Figures 2-4 contain lines showing how states delineate into different regions. The regions are described below, with an emphasis on how climate change affects forests:
U.S. forests capture about 16 percent of carbon dioxide annually (range is between 7 and 24 percent.) Wetter Pacific Coast and Southeast forests absorb considerably more than arid or colder forests (Figure 5). Expanding urban development and agriculture threaten to reduce some of the capacity of U.S. forests to absorb the greenhouse gas in the future, as do wildfires and insect infestations that are likely to worsen under warming climate.
Figure 5. Average forest growth as measured by measured by net primary production from 2000 to 2006. NPP is a measure of tree vigor and ability to lock up(sequester Carbon dioxide). (Figure source: adapted from: A Continuous Satellite-Derived Measure of Global Terrestrial Primary Production, Running et al. 2004).
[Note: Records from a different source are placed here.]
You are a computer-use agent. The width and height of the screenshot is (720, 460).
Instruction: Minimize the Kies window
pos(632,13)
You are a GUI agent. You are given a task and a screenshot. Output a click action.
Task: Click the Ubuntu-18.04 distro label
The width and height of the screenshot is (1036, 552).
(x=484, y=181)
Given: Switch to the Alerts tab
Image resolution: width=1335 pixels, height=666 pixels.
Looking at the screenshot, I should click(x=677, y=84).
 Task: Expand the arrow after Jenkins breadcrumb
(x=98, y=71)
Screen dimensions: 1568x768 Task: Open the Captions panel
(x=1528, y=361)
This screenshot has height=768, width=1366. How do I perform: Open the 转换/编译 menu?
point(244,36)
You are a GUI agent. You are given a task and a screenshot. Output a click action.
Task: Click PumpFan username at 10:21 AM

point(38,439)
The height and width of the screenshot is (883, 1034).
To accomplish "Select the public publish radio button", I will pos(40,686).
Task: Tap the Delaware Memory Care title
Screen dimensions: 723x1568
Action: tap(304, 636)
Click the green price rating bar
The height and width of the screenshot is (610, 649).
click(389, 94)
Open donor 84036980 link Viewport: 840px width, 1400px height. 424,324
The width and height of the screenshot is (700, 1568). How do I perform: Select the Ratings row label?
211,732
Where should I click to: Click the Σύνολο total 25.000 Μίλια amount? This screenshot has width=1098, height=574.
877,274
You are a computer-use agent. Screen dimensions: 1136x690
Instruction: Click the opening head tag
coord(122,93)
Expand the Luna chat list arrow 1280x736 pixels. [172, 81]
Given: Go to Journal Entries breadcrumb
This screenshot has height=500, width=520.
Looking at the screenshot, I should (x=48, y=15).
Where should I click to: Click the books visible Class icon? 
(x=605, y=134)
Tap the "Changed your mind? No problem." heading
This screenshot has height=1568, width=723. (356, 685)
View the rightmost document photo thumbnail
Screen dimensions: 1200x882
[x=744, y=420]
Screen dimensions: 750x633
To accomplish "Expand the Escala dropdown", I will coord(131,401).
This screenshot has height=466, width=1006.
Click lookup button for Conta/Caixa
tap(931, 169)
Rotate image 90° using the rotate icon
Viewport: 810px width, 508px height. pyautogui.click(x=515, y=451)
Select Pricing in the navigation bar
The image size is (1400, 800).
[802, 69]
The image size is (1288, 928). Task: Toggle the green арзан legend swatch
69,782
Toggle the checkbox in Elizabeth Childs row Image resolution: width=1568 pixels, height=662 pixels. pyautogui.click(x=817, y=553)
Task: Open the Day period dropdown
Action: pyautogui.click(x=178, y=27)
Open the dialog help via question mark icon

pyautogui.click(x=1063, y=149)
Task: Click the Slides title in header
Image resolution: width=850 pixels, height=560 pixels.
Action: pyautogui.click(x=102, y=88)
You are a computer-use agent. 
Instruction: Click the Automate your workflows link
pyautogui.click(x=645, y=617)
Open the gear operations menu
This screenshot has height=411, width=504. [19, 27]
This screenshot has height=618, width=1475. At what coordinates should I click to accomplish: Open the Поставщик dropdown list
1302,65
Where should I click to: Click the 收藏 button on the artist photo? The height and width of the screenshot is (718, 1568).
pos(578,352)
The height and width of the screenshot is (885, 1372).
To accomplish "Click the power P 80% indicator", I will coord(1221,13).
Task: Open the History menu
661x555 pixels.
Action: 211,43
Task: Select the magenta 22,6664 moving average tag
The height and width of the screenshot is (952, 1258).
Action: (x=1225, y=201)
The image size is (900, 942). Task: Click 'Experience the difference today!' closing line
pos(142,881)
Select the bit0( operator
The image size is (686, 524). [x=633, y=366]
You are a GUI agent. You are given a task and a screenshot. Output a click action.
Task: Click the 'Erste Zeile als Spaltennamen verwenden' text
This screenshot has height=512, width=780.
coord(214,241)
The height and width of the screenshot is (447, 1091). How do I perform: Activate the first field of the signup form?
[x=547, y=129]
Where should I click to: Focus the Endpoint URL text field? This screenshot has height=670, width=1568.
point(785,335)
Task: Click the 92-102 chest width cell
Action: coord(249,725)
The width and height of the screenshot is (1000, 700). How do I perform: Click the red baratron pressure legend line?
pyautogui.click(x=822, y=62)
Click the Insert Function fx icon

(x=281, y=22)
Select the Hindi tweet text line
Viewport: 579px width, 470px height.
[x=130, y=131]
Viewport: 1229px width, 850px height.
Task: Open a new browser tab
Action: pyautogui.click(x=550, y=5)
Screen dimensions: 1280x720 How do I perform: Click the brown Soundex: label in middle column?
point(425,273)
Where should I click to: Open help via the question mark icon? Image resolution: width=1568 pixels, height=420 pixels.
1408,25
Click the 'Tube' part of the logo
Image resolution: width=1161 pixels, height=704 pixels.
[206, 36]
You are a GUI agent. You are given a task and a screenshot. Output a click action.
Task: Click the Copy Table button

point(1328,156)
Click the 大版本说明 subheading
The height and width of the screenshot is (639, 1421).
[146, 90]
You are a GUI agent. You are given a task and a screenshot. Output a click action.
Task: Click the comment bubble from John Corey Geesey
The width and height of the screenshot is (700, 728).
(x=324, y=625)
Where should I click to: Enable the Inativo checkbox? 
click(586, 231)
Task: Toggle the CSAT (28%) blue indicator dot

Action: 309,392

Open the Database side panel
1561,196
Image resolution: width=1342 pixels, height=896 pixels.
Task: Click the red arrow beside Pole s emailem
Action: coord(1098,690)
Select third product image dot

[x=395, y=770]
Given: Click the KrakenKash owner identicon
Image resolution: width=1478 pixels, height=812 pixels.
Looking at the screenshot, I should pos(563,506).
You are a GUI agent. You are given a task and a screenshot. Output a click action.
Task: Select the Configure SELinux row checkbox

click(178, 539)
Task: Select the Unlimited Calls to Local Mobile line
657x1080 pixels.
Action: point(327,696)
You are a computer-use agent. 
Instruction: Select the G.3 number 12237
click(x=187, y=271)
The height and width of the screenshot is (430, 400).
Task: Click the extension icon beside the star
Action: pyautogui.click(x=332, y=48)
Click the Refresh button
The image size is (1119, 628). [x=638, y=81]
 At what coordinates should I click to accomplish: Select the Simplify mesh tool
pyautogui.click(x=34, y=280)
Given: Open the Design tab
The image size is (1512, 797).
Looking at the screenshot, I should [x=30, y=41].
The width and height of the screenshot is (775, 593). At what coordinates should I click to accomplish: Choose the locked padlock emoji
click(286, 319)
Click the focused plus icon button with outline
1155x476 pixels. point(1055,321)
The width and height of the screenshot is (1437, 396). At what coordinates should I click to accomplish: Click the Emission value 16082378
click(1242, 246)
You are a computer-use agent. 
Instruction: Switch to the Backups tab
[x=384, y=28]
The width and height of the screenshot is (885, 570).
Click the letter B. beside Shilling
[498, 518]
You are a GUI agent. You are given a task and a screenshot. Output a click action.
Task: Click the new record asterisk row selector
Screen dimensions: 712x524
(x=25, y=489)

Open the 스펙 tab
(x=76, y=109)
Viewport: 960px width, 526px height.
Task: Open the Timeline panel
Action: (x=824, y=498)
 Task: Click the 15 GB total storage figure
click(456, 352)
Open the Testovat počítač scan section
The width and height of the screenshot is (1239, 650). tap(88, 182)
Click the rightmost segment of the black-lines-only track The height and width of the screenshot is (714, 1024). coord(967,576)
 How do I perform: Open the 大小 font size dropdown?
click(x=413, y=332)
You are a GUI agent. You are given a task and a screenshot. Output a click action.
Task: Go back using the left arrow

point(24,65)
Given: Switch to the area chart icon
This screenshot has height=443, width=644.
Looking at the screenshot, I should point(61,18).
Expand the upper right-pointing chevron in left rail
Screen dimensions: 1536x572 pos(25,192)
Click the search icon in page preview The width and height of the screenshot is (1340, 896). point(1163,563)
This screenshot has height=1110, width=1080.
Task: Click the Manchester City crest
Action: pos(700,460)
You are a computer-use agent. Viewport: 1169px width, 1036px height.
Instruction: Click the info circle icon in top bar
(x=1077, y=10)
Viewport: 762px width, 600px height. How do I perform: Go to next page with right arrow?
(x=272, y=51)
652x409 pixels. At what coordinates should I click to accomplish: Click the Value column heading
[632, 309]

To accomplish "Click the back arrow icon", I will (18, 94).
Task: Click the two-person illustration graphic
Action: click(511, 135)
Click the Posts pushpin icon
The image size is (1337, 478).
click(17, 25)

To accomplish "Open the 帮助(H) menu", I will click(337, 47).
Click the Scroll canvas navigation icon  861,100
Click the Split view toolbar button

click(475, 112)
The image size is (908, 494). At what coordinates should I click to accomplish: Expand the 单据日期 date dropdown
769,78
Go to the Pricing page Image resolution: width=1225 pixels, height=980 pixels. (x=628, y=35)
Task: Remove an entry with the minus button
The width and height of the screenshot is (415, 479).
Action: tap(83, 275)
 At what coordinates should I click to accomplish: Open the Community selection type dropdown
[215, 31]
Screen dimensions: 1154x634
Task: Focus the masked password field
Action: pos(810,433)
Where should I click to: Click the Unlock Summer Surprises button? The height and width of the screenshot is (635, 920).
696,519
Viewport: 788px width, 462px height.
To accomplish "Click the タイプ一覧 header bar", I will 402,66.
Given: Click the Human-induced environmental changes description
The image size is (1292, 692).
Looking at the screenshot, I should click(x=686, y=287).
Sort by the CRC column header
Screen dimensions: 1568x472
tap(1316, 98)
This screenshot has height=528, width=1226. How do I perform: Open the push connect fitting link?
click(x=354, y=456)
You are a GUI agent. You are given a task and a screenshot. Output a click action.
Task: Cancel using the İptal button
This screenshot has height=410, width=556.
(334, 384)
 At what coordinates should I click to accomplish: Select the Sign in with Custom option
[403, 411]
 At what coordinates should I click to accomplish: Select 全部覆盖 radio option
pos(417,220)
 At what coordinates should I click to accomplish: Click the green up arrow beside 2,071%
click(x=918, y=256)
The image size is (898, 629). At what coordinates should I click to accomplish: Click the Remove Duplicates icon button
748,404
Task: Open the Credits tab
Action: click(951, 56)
Still, the capacity of forests to absorb some of the emissions contributing to climate change makes them a potential tool for offsetting future emissions. Additional mitigation efforts would be needed to cut the projected warming by century’s end roughly in half for the U.S.
The role of forests becomes crucial in coming decades, especially as water scarcity increases. As precipitation become more extreme, especially in the eastern half of the country (Figure 4), inland forests and forested coastal wetlands can absorb additional rainfall and sea level incursions, storing moisture during wet periods and releasing it during dry periods. The shade and other cooling features from rural and urban forests also help reduce heating as the planet warms up.
An increase in wildfires and insect infestations, projected for most regions, could reduce the capacity of the nation’s forests to continue absorbing carbon dioxide from fossil fuel emissions as they have in the past. However, management options exist that can help make U.S. forests more resilient in the face of changing climate.
References
Melillo, Jerry M., Terese (T.C.) Richmond, and Gary W. Yohe, Eds. 2014: Climate Change Impacts in the United States: The Third National Climate Assessment. U.S. Global Change Research Program, 841 pp. Accessible online at: nca2014.globalchange.gov.
Running, S.W., R.R. Nemani, F.A. Heinsch, M. Zhao, M. Reeves, and H. Hashimoto, 2004. A Continuous Satellite-Derived Measure of Global Terrestrial Primary Production. Bioscience, DOI: 10.1641/0006-3568(2004)054[0547:ACSMOG]2.0.CO;2.